**WHAT IS BEING ASKED**. Answer with a number only, giving how many lines in the data below include "computer".

──────── INPUT MATERIAL

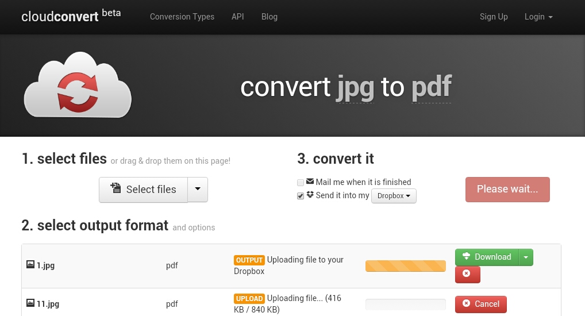Expand the Select files source arrow
This screenshot has width=585, height=316.
coord(198,190)
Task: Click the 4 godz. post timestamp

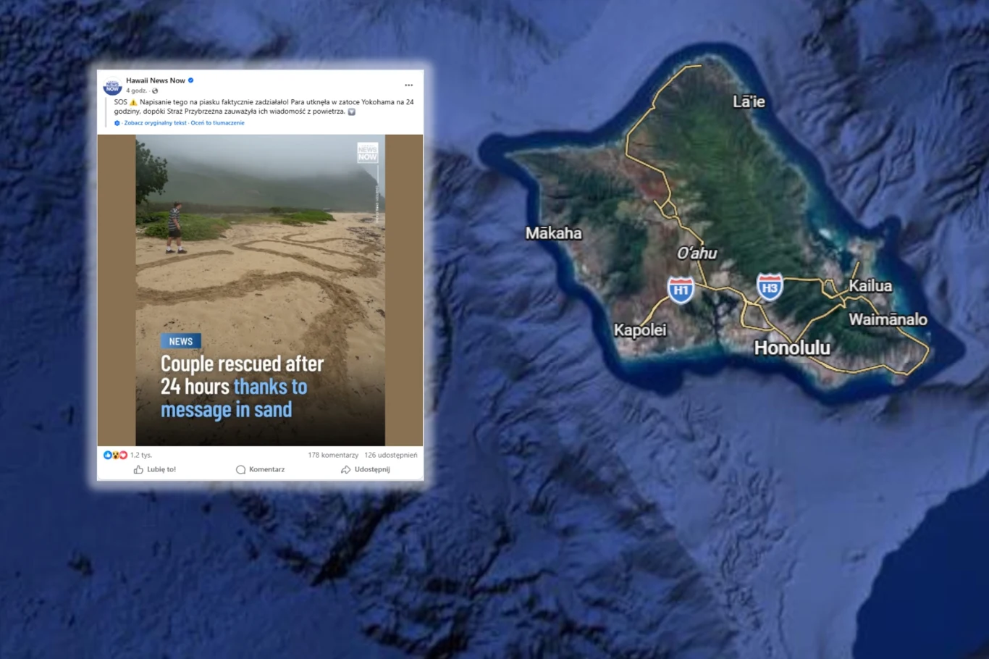Action: pos(135,91)
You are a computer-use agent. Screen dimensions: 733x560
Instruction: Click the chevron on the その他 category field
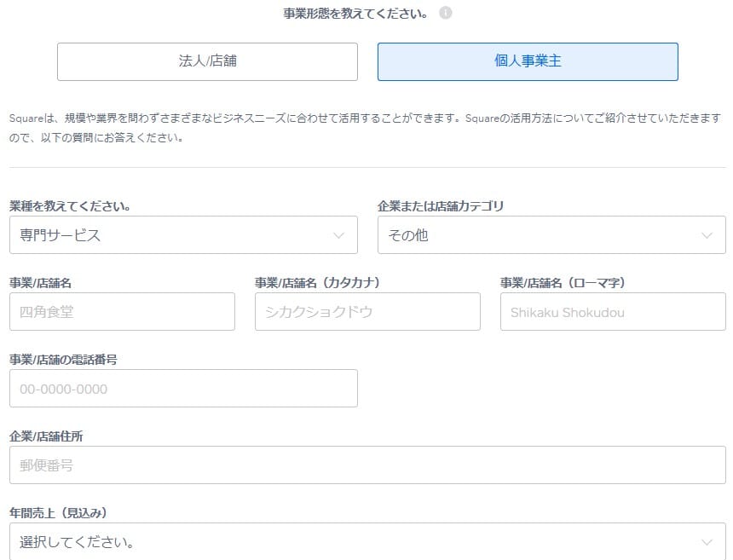706,234
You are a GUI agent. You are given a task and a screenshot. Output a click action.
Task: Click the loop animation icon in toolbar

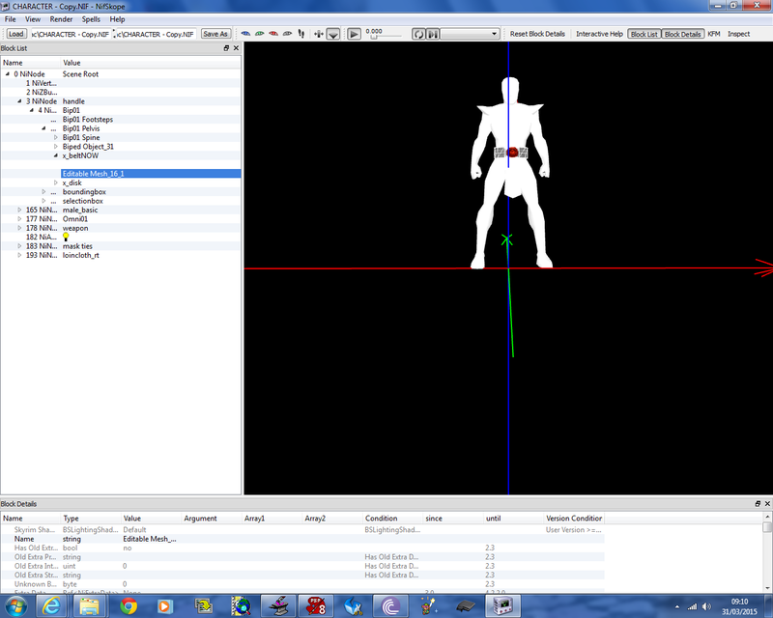tap(419, 34)
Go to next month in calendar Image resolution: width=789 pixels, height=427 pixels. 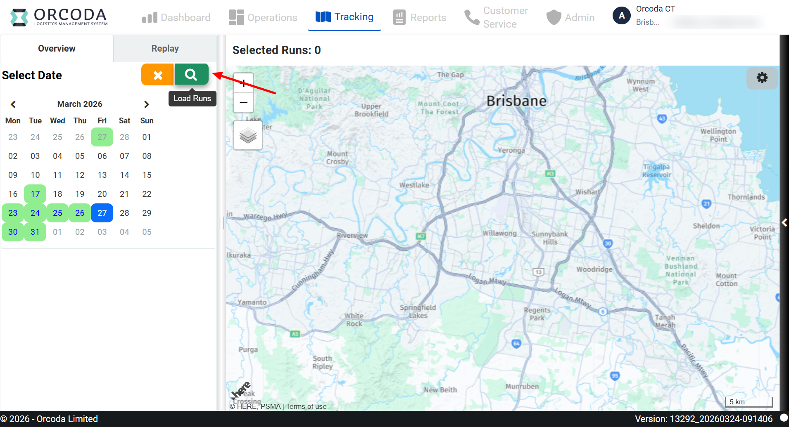[x=146, y=104]
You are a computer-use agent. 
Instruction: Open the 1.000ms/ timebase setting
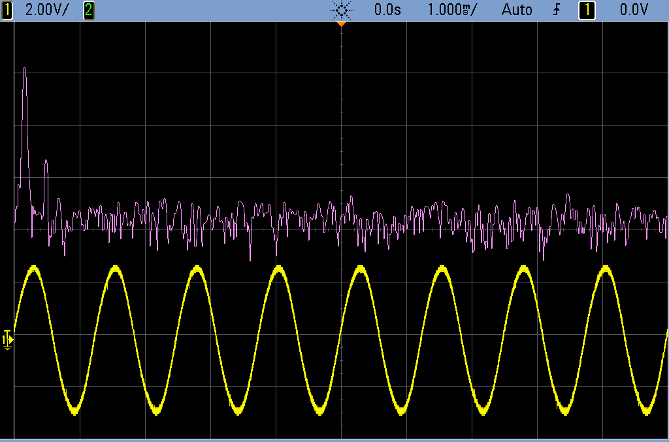coord(452,10)
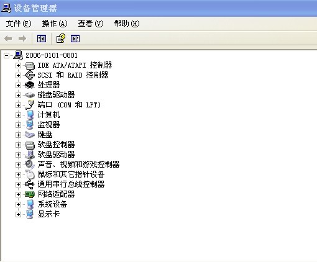Select the 声音、视频和游戏控制器 tree item
The height and width of the screenshot is (262, 317).
pos(78,165)
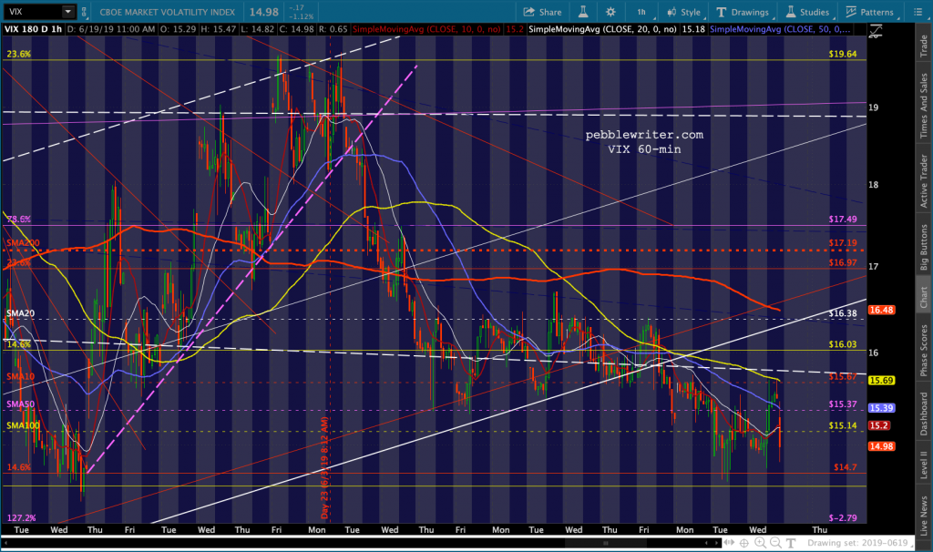Open the Patterns menu

(x=870, y=12)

────────────────

**ANSWER FOR THE TASK**. 2